— START OF Data listing —

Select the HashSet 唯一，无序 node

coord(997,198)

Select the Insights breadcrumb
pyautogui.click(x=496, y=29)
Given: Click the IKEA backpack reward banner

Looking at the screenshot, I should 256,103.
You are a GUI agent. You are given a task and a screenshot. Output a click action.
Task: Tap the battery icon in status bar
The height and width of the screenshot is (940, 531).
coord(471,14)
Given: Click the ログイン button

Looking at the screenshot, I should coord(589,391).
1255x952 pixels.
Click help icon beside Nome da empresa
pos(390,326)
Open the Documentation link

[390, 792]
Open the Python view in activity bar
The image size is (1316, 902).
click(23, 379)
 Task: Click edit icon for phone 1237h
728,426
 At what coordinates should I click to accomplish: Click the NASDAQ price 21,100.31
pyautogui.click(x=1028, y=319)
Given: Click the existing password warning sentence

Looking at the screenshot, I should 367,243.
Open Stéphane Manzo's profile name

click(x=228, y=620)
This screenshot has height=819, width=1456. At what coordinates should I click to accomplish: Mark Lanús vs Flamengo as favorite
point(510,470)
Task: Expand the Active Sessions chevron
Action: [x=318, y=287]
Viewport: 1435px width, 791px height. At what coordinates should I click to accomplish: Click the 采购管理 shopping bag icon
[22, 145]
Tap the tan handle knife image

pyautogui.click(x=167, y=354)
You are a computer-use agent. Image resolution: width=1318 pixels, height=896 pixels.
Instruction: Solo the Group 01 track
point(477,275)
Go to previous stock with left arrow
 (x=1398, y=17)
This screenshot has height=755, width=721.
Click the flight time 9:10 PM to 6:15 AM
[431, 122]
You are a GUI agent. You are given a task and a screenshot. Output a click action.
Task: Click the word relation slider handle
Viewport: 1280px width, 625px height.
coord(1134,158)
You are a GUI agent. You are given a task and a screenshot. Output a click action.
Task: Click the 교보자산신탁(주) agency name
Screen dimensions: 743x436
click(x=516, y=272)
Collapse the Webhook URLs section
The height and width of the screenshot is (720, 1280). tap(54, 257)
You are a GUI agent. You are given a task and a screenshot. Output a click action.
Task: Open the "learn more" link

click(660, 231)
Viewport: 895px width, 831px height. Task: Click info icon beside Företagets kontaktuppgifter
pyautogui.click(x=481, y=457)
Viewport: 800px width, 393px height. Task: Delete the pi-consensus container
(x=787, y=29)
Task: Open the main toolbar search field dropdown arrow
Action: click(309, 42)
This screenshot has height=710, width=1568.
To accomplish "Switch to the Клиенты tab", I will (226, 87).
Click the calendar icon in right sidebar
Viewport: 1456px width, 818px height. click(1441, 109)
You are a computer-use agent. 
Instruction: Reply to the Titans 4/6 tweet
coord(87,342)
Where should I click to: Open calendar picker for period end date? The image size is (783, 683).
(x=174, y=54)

— END OF Data listing —

Task ->
Write out these lines again, swapping "GUI agent" for "screen agent" and leaving everything else unchanged.

Solution for this exercise ->
Select the HashSet 唯一，无序 node

coord(997,198)

Select the Insights breadcrumb
pyautogui.click(x=496, y=29)
Given: Click the IKEA backpack reward banner

Looking at the screenshot, I should 256,103.
You are a screen agent. You are given a task and a screenshot. Output a click action.
Task: Tap the battery icon in status bar
The height and width of the screenshot is (940, 531).
coord(471,14)
Given: Click the ログイン button

Looking at the screenshot, I should coord(589,391).
1255x952 pixels.
Click help icon beside Nome da empresa
pos(390,326)
Open the Documentation link

[390, 792]
Open the Python view in activity bar
The image size is (1316, 902).
click(23, 379)
 Task: Click edit icon for phone 1237h
728,426
 At what coordinates should I click to accomplish: Click the NASDAQ price 21,100.31
pyautogui.click(x=1028, y=319)
Given: Click the existing password warning sentence

Looking at the screenshot, I should 367,243.
Open Stéphane Manzo's profile name

click(x=228, y=620)
This screenshot has height=819, width=1456. At what coordinates should I click to accomplish: Mark Lanús vs Flamengo as favorite
point(510,470)
Task: Expand the Active Sessions chevron
Action: [x=318, y=287]
Viewport: 1435px width, 791px height. At what coordinates should I click to accomplish: Click the 采购管理 shopping bag icon
[22, 145]
Tap the tan handle knife image

pyautogui.click(x=167, y=354)
You are a computer-use agent. Image resolution: width=1318 pixels, height=896 pixels.
Instruction: Solo the Group 01 track
point(477,275)
Go to previous stock with left arrow
 (x=1398, y=17)
This screenshot has height=755, width=721.
Click the flight time 9:10 PM to 6:15 AM
[431, 122]
You are a screen agent. You are given a task and a screenshot. Output a click action.
Task: Click the word relation slider handle
Viewport: 1280px width, 625px height.
coord(1134,158)
You are a screen agent. You are given a task and a screenshot. Output a click action.
Task: Click the 교보자산신탁(주) agency name
Screen dimensions: 743x436
click(x=516, y=272)
Collapse the Webhook URLs section
The height and width of the screenshot is (720, 1280). tap(54, 257)
You are a screen agent. You are given a task and a screenshot. Output a click action.
Task: Open the "learn more" link

click(660, 231)
Viewport: 895px width, 831px height. Task: Click info icon beside Företagets kontaktuppgifter
pyautogui.click(x=481, y=457)
Viewport: 800px width, 393px height. Task: Delete the pi-consensus container
(x=787, y=29)
Task: Open the main toolbar search field dropdown arrow
Action: click(309, 42)
This screenshot has height=710, width=1568.
To accomplish "Switch to the Клиенты tab", I will (226, 87).
Click the calendar icon in right sidebar
Viewport: 1456px width, 818px height. click(1441, 109)
You are a computer-use agent. 
Instruction: Reply to the Titans 4/6 tweet
coord(87,342)
Where should I click to: Open calendar picker for period end date? The image size is (783, 683).
(x=174, y=54)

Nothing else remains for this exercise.